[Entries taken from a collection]
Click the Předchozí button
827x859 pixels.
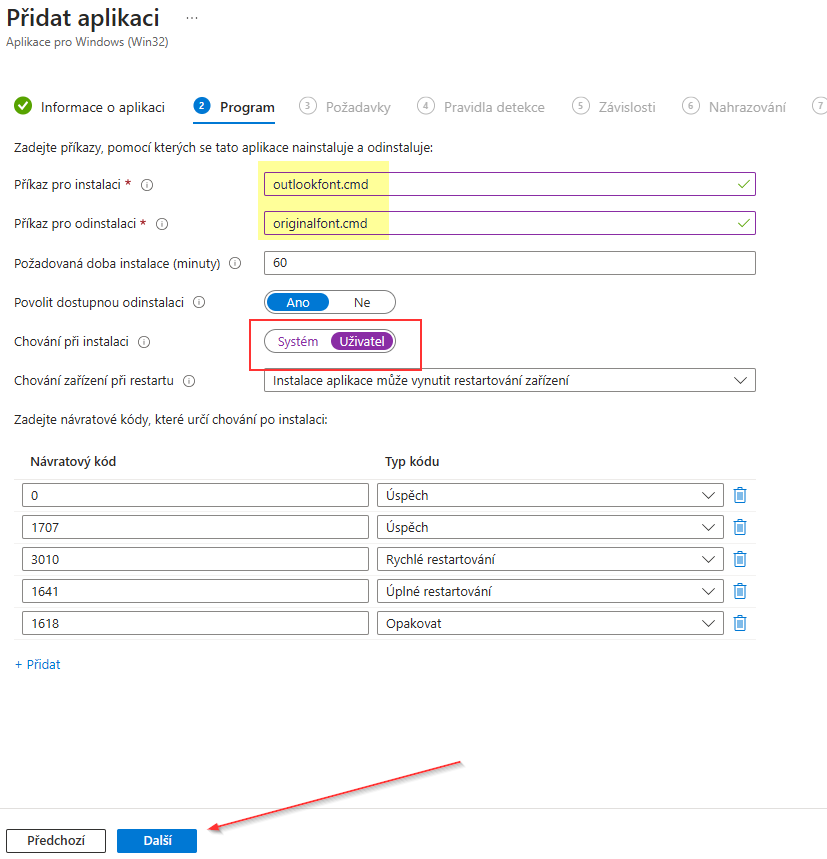56,840
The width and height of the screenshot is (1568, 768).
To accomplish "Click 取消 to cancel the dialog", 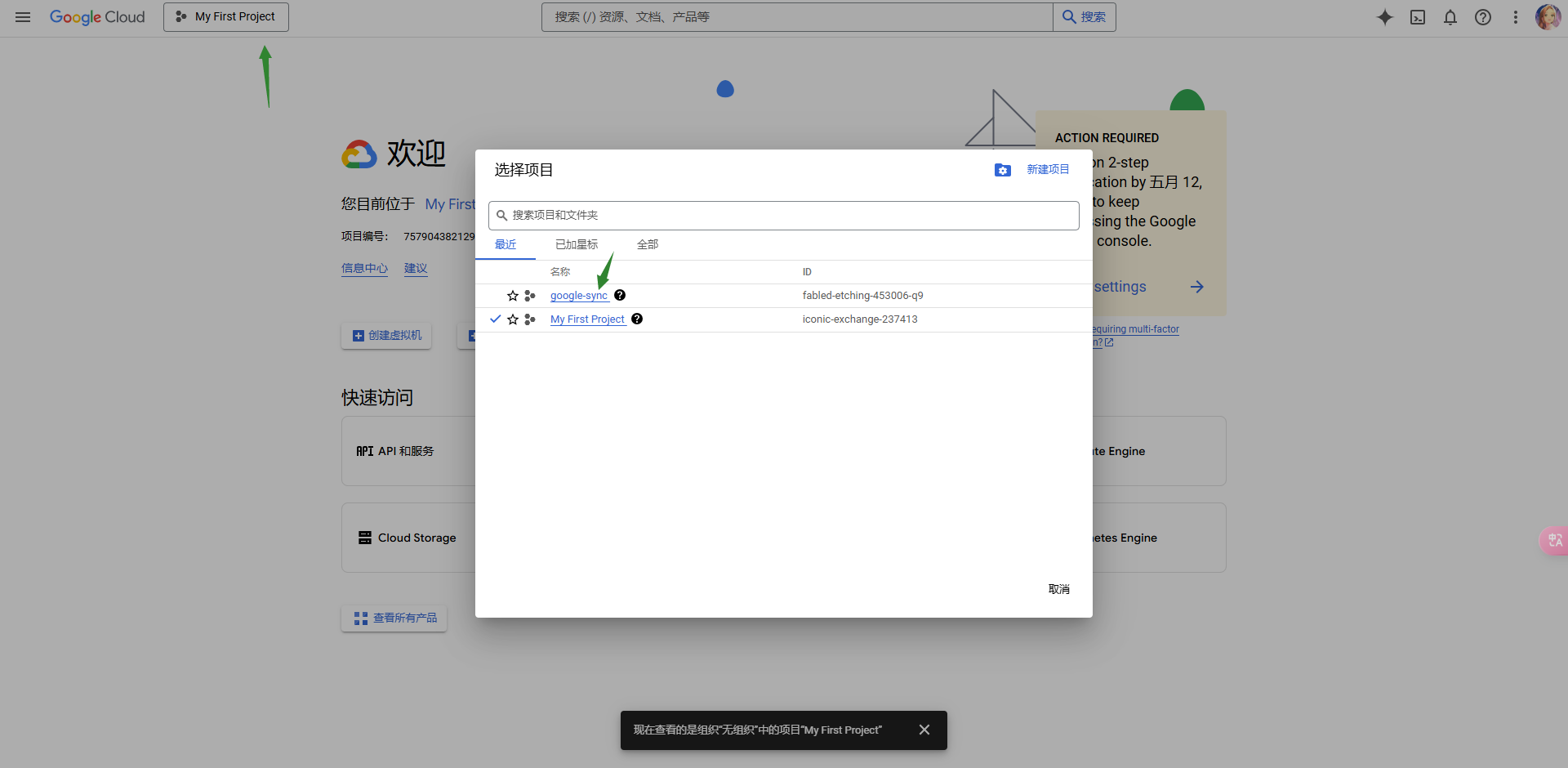I will click(1059, 589).
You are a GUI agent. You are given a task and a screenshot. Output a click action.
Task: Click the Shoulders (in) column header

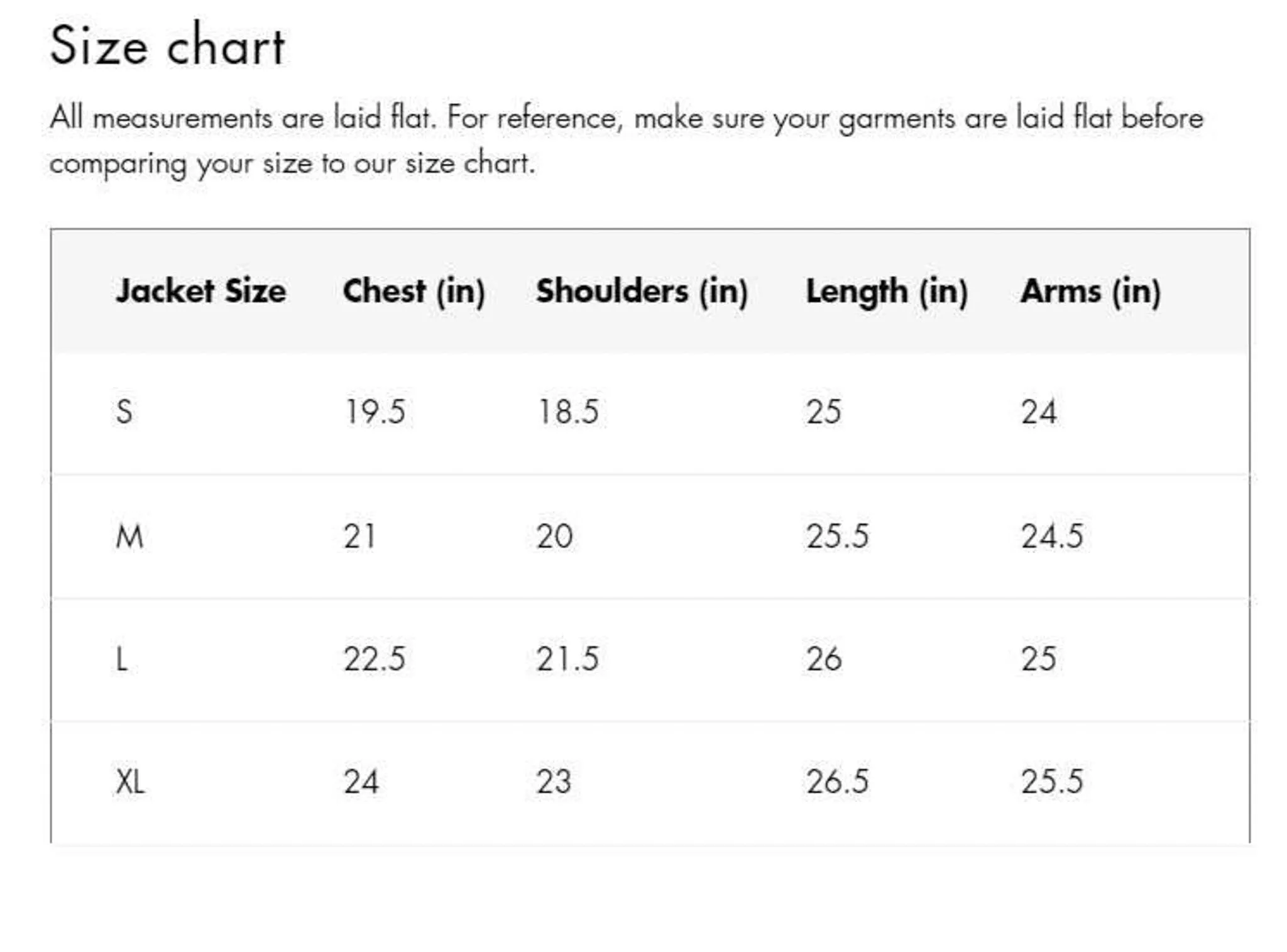pyautogui.click(x=642, y=292)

- _Exercise_:
Once the line containing "You are a GUI" is found, write out exactly that line and each line after it through the end of the entries, omitting pictures.

- _Response box_:
You are a GUI agent. You are given a task and a screenshot. Output a click action.
Task: Click the Shoulders (in) column header

pyautogui.click(x=642, y=292)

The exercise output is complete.